Sandhills, like a number of larger water-related fowl, will typically mate for life and they can live 20 years in the wild so with any luck they’re able to raise plenty of young during their lifetime. Like other cranes around the world, they attract their mates through elaborate dances that include wing-flapping, bowing, jumping, and tossing of sticks and grass. Sandhills are quite vocal, often noisy even. It’s part of their highly developed communication system that helps to keep their family units together, signals danger and reinforces pair-bonds.
Minnesota actually has two separate populations of sandhill cranes. In northwestern Minnesota, sandhills are associated with the mid-continent population, which summers across a vast range that stretches all the way to far northeastern Siberia, and winters on the Texas Gulf Coast, while the east-central Minnesota population is part of the eastern population of sandhills, which winters in northern and central Florida. It’s most likely birds from the east-central population which have spread into our region in recent years, although the drought conditions to our west could have pushed some of those birds our way as well.
Most sandhill cranes breed to our north, with their summer range extending all the way to the Canadian and Alaskan arctic. They breed only in about ten northern U.S. states, including Alaska, and Minnesota is starting to have one of the more significant breeding populations of any state.
While cranes are often associated with water, they do spend a lot of time on dry land as well. In our area, they feed often in open fields, particularly around the Cook area, where the landscape is more a mix of fields and forest. While cranes are mostly after insects, amphibians, snakes, small mammals or birds, they also will eat crop seed, like corn or beans, which has created a conflict with some farmers, particularly among the mid-continent population.
But sandhills also take advantage of places where they’re unlikely to impact human activity, such as in our large peatlands. They have become regulars, for example, in the Lost Lake Swamp. It was about ten years ago, that I first started hearing their bugling calls from out in that large peatland from our high ridge on the swamp’s east side. At first, I assumed they were migrants, but now I hear their calls almost daily throughout the summer, so it’s clearly a resident population.
Sandhills are large birds, so they’re easy to spot, even at a distance.
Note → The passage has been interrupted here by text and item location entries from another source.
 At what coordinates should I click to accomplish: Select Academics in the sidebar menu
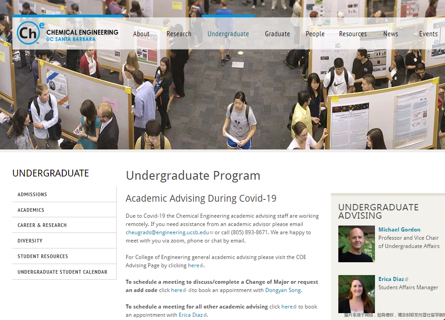pyautogui.click(x=31, y=210)
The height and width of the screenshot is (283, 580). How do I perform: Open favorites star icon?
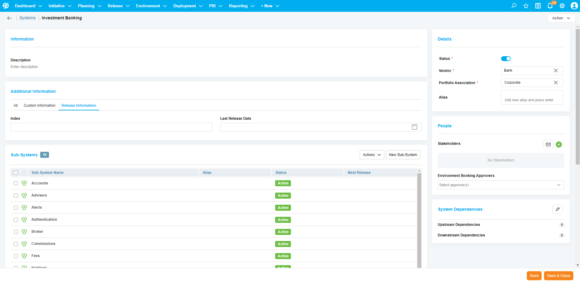tap(526, 6)
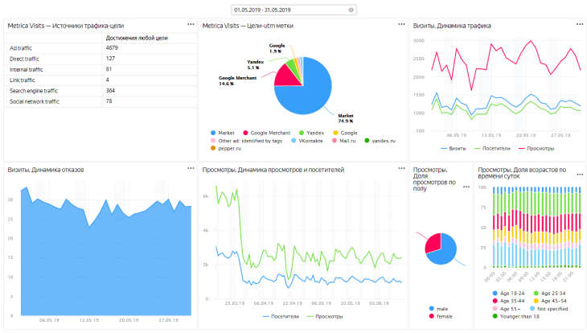The width and height of the screenshot is (587, 333).
Task: Open the date range picker 01.05.2019 - 31.05.2019
Action: click(289, 10)
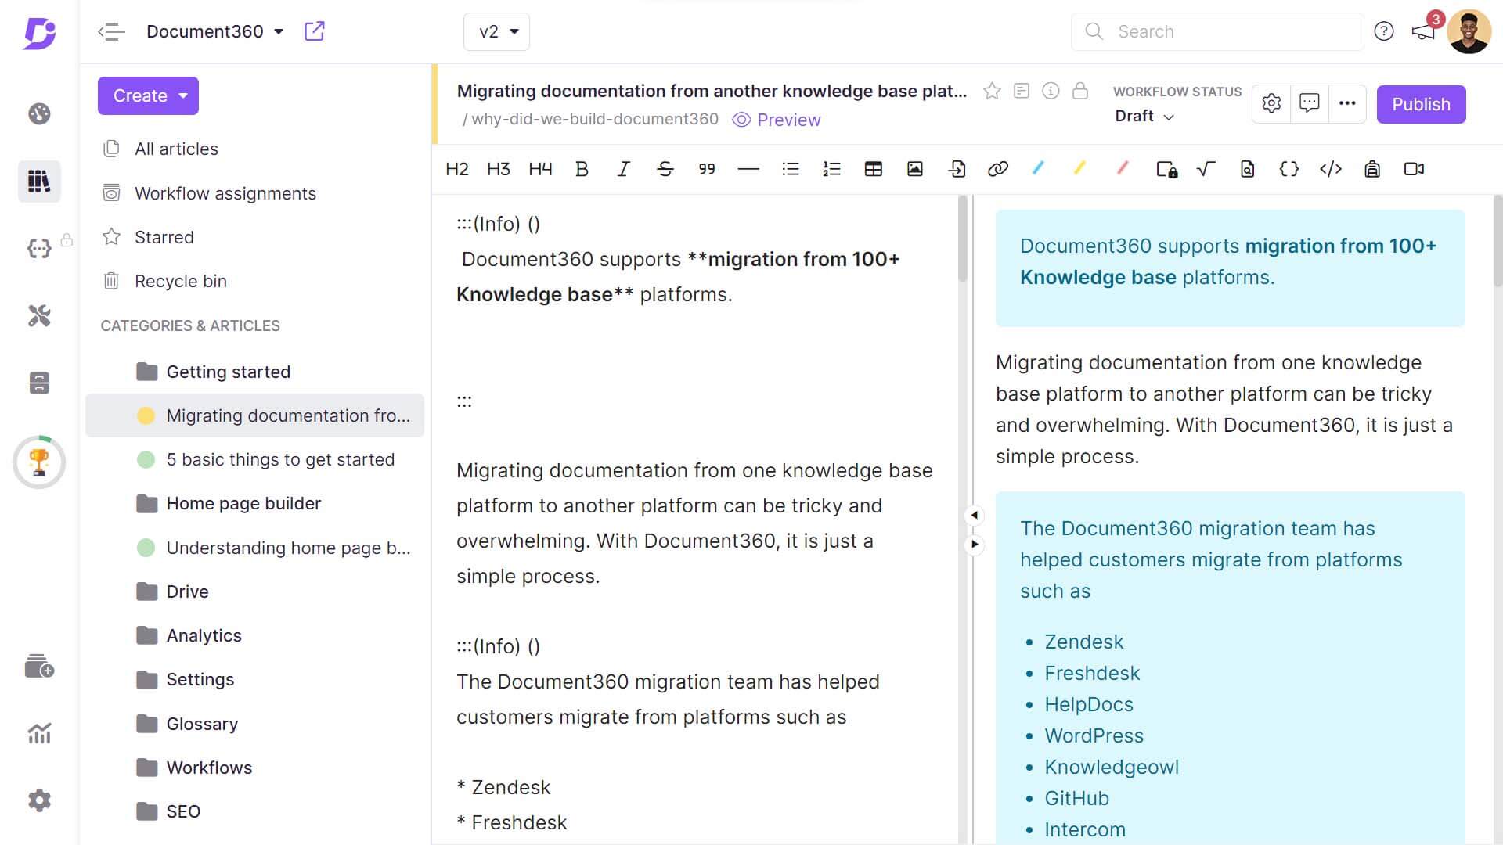Viewport: 1503px width, 845px height.
Task: Apply the yellow highlight marker
Action: click(x=1079, y=169)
They’re among the very largest birds you’ll find in Minnesota, standing about five feet tall, with a wingspan of nearly seven feet. You might have a tough time getting close to them, however. They have excellent eyesight and tend to be quite wary of humans.
The return of sandhills to our area is just another example of the way that conservation regulations benefit wildlife, and us as well. Humans have long associated cranes with good fortune, happiness, creativity, and long life. Who wouldn’t hope to see a bit more of that?